→ **Activity**
Whenever a line in the entries below contains the string "header", copy that line.

→ **Working data**
+++

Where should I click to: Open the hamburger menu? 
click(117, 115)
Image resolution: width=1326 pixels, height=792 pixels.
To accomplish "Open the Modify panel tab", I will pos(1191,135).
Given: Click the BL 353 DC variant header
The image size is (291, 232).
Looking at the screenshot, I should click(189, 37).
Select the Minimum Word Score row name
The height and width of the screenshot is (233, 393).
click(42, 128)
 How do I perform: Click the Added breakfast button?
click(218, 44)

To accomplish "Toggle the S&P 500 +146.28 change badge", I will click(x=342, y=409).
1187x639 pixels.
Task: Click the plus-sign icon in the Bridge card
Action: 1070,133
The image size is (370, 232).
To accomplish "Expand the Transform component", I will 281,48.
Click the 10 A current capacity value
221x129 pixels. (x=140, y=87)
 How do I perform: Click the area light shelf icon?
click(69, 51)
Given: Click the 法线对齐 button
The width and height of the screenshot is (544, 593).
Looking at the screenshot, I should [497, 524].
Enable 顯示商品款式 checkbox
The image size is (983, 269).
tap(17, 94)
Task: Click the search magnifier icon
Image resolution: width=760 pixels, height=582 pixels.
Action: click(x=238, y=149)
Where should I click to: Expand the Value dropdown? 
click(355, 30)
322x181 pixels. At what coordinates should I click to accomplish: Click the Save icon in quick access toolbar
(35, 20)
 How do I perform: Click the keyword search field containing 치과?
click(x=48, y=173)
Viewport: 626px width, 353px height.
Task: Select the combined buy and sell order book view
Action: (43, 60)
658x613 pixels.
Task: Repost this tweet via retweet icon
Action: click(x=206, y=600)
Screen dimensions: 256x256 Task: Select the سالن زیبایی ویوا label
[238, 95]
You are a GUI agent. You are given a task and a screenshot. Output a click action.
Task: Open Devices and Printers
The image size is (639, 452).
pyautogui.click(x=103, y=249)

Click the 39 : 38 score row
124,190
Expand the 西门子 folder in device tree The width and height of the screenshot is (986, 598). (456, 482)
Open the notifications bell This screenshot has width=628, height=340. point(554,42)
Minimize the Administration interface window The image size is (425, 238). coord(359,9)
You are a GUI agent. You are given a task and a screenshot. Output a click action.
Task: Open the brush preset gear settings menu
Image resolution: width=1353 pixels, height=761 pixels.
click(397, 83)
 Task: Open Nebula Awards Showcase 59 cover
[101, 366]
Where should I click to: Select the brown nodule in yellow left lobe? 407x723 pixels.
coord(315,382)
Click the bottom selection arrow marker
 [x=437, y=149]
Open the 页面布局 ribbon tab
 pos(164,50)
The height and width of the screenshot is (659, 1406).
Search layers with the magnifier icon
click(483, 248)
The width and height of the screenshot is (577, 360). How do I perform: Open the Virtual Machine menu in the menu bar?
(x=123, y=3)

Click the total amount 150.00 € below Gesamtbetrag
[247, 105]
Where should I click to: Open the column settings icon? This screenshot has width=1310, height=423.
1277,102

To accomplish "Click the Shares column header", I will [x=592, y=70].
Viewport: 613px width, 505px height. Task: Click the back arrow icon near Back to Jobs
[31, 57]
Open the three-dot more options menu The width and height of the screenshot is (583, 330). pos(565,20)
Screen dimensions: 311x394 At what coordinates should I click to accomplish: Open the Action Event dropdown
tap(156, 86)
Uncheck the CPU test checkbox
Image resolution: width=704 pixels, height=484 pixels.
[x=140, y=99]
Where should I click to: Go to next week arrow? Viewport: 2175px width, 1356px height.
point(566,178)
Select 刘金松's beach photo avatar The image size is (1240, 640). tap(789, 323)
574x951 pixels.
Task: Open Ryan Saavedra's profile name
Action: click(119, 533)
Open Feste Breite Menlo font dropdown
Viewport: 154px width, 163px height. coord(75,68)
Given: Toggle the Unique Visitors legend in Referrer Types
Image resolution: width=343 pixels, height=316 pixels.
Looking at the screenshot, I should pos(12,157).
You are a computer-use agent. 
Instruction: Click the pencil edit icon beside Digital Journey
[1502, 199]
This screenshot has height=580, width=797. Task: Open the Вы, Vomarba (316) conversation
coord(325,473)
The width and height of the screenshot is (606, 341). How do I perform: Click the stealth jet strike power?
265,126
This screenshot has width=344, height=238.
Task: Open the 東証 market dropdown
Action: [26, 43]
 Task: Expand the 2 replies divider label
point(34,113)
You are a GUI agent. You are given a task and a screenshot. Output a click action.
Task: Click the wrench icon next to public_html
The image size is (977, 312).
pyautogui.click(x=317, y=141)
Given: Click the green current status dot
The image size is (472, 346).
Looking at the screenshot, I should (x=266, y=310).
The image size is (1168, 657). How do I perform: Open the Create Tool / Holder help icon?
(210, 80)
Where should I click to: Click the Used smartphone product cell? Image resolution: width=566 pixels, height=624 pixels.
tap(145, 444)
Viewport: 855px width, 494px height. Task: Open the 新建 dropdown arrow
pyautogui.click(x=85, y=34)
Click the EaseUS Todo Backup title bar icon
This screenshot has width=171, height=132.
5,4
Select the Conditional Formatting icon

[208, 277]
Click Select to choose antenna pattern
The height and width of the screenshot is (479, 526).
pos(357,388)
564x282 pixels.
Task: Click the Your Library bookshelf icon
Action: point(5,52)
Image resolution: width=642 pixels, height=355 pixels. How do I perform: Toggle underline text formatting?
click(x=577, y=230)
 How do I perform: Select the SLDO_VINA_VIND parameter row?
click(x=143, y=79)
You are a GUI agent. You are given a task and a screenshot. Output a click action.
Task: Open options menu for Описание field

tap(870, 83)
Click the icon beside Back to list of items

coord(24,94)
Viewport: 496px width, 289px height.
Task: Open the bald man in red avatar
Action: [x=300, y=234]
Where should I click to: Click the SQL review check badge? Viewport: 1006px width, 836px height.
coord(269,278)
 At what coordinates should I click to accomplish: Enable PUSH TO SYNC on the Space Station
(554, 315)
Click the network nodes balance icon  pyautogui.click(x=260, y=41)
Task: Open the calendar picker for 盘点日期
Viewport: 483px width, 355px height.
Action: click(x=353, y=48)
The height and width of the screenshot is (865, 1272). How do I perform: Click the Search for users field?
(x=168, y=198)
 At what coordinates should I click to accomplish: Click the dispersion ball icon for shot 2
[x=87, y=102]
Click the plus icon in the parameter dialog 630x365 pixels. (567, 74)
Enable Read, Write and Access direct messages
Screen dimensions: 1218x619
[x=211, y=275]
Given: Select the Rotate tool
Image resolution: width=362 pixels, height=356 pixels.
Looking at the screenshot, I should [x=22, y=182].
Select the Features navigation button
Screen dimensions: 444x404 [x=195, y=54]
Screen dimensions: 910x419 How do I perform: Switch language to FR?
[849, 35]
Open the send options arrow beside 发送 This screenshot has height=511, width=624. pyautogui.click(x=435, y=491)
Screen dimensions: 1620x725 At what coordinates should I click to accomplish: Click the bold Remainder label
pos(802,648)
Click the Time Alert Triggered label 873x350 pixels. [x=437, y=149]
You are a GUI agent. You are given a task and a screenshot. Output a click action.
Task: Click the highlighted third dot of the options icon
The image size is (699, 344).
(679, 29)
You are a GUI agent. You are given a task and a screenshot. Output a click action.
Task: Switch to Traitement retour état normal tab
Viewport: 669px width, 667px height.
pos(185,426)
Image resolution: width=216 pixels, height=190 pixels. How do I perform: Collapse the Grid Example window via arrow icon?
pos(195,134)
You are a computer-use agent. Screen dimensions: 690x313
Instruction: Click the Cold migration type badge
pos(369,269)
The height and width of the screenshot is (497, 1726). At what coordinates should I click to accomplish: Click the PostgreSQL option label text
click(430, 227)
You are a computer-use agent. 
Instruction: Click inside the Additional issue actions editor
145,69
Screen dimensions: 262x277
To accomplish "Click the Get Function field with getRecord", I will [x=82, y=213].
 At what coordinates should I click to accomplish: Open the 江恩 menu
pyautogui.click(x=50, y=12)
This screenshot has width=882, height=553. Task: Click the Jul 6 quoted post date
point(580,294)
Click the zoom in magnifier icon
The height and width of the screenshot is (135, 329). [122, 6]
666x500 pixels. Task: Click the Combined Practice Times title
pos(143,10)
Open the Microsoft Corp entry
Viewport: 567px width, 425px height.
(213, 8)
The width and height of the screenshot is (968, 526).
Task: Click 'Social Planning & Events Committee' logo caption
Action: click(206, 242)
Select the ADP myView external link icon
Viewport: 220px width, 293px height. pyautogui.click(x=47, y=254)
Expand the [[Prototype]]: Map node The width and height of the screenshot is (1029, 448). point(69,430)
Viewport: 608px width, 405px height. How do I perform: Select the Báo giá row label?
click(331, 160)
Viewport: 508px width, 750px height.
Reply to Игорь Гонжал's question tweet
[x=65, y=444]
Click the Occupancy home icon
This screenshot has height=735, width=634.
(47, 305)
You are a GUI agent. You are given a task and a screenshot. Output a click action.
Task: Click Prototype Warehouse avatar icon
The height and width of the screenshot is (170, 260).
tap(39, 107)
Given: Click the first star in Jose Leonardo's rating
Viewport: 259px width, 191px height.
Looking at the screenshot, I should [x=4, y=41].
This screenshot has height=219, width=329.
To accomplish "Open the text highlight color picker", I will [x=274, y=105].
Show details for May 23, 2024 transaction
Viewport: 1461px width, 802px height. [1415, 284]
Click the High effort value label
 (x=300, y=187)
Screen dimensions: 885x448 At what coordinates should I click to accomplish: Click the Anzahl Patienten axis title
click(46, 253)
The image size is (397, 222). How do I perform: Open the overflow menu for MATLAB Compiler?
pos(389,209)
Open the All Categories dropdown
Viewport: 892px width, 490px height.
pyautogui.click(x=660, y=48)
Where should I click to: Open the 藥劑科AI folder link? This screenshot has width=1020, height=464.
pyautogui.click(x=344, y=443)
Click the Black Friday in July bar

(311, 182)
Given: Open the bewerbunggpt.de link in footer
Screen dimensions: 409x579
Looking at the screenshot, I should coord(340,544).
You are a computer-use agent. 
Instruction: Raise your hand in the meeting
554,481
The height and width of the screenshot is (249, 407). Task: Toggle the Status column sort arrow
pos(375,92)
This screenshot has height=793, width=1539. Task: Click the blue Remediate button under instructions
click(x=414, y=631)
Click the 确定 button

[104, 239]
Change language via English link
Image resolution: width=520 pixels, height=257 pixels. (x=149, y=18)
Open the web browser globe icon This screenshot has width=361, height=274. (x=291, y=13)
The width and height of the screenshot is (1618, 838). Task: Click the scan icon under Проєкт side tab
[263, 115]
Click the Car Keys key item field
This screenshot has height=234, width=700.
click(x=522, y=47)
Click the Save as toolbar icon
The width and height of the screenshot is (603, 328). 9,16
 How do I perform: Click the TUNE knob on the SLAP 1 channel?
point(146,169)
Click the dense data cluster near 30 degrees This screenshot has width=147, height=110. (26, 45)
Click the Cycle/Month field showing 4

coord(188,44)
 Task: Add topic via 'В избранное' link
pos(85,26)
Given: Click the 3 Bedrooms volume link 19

+++

→ **Result**
Given: Click the BL 353 DC variant header
To accomplish "Click the Shares column header", I will [x=592, y=70].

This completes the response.